• _WORK TO BE COMPLETED_:
Leave out the pictures, and retype the remaining data exactly.

• _SOURCE MATERIAL_:

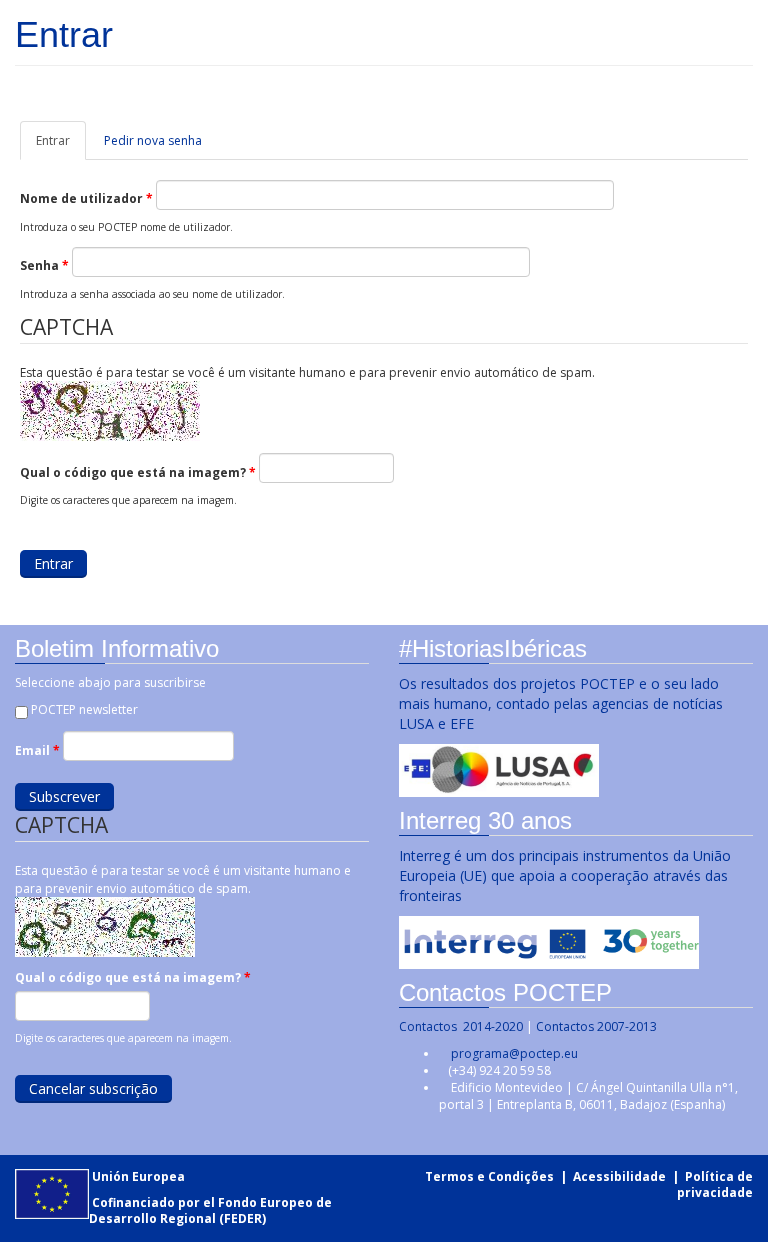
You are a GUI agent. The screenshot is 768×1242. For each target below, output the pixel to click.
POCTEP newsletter (84, 709)
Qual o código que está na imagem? (138, 472)
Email (37, 750)
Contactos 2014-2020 (461, 1026)
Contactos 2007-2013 (596, 1026)
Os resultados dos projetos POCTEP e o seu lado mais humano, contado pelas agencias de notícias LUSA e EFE (561, 703)
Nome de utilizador (86, 198)
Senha (44, 265)
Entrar (61, 146)
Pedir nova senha (153, 140)
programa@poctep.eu (514, 1053)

• _EXERCISE SOLUTION_:
You are a GUI agent. The screenshot is 768×1242. For each target below, output the pixel to click.
POCTEP newsletter (84, 709)
Qual o código que está na imagem? (138, 472)
Email (37, 750)
Contactos 2014-2020 (461, 1026)
Contactos 2007-2013 (596, 1026)
Os resultados dos projetos POCTEP e o seu lado mais humano, contado pelas agencias de notícias LUSA e EFE (561, 703)
Nome de utilizador (86, 198)
Senha (44, 265)
Entrar (61, 146)
Pedir nova senha (153, 140)
programa@poctep.eu (514, 1053)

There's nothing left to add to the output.